I’m working on an amateur explanation of the batch mode hash join, which I’ll later link to. The short version is this: it starts with a Repartition phase, which is where it consumes batches of rows. I assume there’s some repartitioning going on, but I don’t know what that actually means here. There’s a synchronization gate at the end of this phase, and any threads that finish their work before the others will wait with HTREPARTITION.

After this is the Build phase, which seems to actually build the hash table. Like earlier, there’s a gate at the end, and threads that finish first wait with HTBUILD.

Afterwards is the Probe phase. This is where the hash join finds matching rows and outputs them. There are couple non-HT waits here, and skew normally shows up with our old friend CXPACKET.

Next comes Cleanup phase…except one of the weird things about batch mode hash operations is that they can share memory. So “next” might not be next, but after whatever hash operations are chained together. Cool huh? Same deal here – threads that are done wait with HTDELETE.

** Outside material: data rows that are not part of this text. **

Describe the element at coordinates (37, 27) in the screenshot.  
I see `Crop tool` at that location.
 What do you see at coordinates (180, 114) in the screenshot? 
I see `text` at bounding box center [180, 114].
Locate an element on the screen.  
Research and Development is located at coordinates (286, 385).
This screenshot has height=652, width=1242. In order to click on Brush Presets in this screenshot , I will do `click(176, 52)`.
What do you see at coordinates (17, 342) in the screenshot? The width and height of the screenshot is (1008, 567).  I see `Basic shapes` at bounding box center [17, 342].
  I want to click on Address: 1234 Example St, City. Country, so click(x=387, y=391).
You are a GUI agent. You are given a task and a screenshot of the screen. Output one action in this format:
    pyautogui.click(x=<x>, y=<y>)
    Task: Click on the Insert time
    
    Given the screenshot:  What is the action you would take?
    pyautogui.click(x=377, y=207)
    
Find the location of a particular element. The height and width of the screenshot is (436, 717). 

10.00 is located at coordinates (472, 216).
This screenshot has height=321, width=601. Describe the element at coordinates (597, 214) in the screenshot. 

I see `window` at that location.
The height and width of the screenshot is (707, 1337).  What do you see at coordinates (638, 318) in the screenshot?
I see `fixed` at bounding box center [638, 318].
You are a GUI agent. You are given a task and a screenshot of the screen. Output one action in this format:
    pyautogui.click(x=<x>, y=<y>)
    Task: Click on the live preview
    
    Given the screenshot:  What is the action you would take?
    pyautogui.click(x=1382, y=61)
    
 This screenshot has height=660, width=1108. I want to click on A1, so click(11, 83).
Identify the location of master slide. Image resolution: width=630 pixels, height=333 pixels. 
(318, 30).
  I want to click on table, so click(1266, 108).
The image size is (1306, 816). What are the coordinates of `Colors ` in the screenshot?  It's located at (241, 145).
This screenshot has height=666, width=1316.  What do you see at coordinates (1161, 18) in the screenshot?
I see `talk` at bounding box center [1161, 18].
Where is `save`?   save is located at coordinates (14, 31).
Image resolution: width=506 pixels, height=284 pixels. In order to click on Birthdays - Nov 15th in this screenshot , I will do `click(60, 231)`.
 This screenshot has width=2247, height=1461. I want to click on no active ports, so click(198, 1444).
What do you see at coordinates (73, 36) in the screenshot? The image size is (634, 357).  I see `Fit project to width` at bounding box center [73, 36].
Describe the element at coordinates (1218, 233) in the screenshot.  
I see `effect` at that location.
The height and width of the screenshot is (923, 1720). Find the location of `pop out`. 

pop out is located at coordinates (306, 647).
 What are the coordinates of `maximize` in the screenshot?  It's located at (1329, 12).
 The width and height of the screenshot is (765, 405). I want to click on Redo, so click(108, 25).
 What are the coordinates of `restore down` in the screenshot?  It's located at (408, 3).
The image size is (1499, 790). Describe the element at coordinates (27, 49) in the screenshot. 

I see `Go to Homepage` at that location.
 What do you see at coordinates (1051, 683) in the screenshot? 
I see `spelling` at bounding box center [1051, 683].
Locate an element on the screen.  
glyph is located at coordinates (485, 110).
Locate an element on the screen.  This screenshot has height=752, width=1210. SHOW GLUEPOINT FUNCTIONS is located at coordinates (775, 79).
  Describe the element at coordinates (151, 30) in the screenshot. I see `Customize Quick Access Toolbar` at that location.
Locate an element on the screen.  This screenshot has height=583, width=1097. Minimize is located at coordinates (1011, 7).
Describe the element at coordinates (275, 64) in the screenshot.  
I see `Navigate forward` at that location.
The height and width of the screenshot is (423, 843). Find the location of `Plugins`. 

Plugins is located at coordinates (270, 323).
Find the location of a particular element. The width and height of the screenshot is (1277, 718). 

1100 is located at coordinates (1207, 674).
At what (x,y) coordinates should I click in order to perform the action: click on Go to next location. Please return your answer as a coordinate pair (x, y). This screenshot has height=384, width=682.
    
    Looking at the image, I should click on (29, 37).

Blah blah blah, who learns by reading? LOOK AT THE PRETTY PICTURE:

Some notes: all of the hash aggregates I tested lacked a Repartition phase. This means that HTREPARTITION only shows up for joins. I’m not certain of this however, and would love a repro of a hash agg with this wait. Also, a thread can repeat an HT wait within a phase. There seem to be some extra synchronization activities at the end, and workers blink on and off with these before moving on.

I admit it; ultimately, HT* waits do look a lot like CXPACKET. They show up with parallelism and skew, and there’s not much you can do to easily affect them (ignoring silly MAXDOP 1 suggestions). I learned enough about these that I think I could track down problems if necessary, but so far it hasn’t been necessary. Thankfully I’m a nerd, and knowledge is its own reward. And knowledge with a gif is even better.

MAXDOP is a Lie

Let’s start with STATISTICS TIME output from a query:

How many cores is it using? 124ms of cpu over 42ms… = an average of 2.95 cores per second.

Now what if I told you this was a MAXDOP 2 query?

It’s true, this was a MAXDOP 2 query, and it was definitely using more than 2 cores at once (though admittedly STATISTICS TIME can be imprecise). A friend of mine noticed this situation happening, and Paul White provided the explanation: it’s only the parallel branches that are limited to MAXDOP. The coordinator worker (the serial section at the far left of the plan) runs at the same time. Usually it doesn’t have much to do, and the parallel zones don’t run full speed, so you don’t see more than MAXDOP CPU usage.

But now that we know this is possible, how would you design a query to deliberately use more than MAXDOP? My own solution was to find a plan with minimal blocking, and force computation on the serial thread with TOP and some column weirdness.

And here’s the monstrosity I used (StackOverflow2010):

;WITH CTE AS (
SELECT TOP 100000 'a' Val
FROM dbo.Posts p1
JOIN dbo.Posts p2
	ON p1.Id = p2.Id
	)

SELECT 
COUNT(CHECKSUM(CHECKSUM(CHECKSUM(CHECKSUM(CHECKSUM(CHECKSUM(CHECKSUM(CHECKSUM(CHECKSUM(CHECKSUM(
CASE WHEN CONVERT(nchar(1),Val) = N'a' THEN 1 END
)+1)+1)+1)+1)+1)+1)+1)+1)+1+1.1))
FROM CTE
OPTION(
QUERYTRACEON 8649, MERGE JOIN,
MAXDOP 2)

It’s…not elegant, so I’m curious what examples others can find. But hey, this is a query that uses more than MAXDOP!

Edit: it seems that I accidentally trolled Pedro Lopes with the title. No, MAXDOP is not a lie, technically it’s in the documentation (and here, links courtesy of Pedro). Sorry Pedro! However, if you really want to learn how things work, I recommend reading Paul White’s article instead, which happens to be *both* accurate and readable.